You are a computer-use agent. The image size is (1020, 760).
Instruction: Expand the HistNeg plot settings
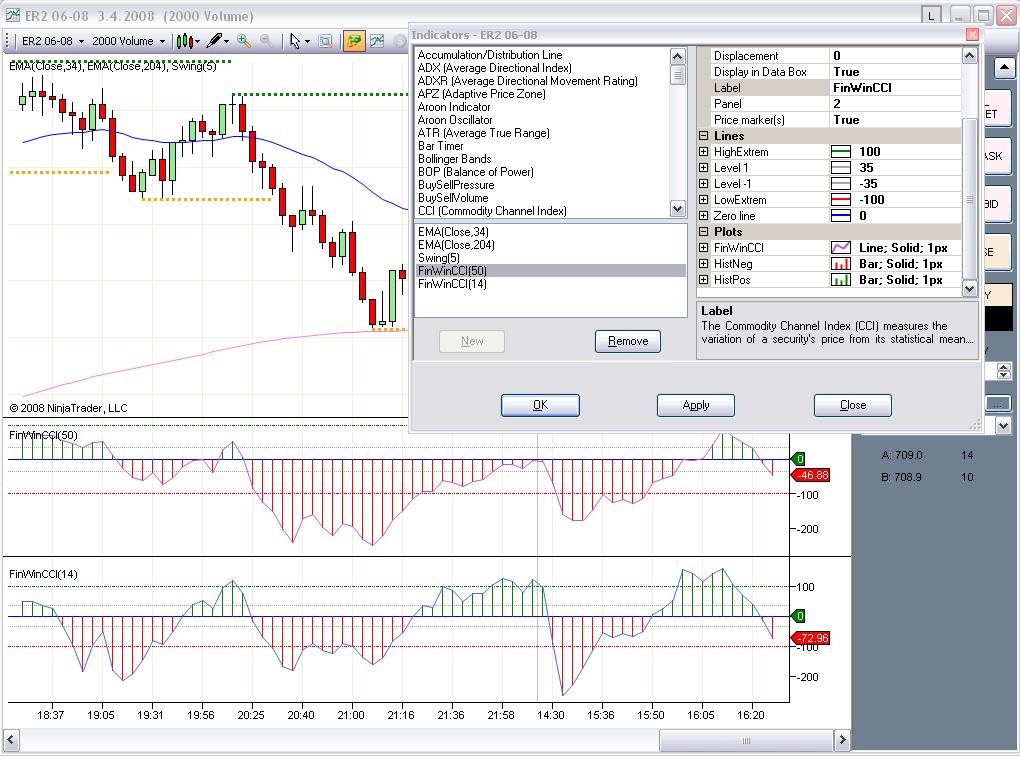tap(704, 264)
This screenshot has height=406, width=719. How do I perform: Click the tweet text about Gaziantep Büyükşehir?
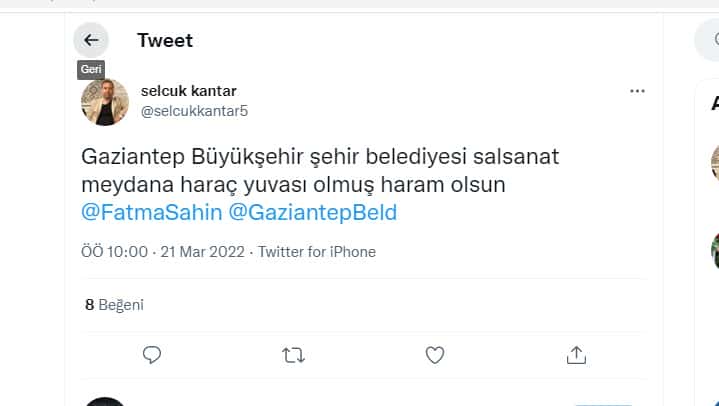(320, 172)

______

**Task objective:** Rewrite the listing above, replacing "image" with "screen" and leaving everything else unchanged. Omit the pictures from your answer.

**Written solution:**
You are a computer-use agent. The screen size is (1020, 760).
Instruction: Expand the HistNeg plot settings
tap(704, 264)
This screenshot has height=406, width=719. How do I perform: Click the tweet text about Gaziantep Büyükşehir?
(320, 172)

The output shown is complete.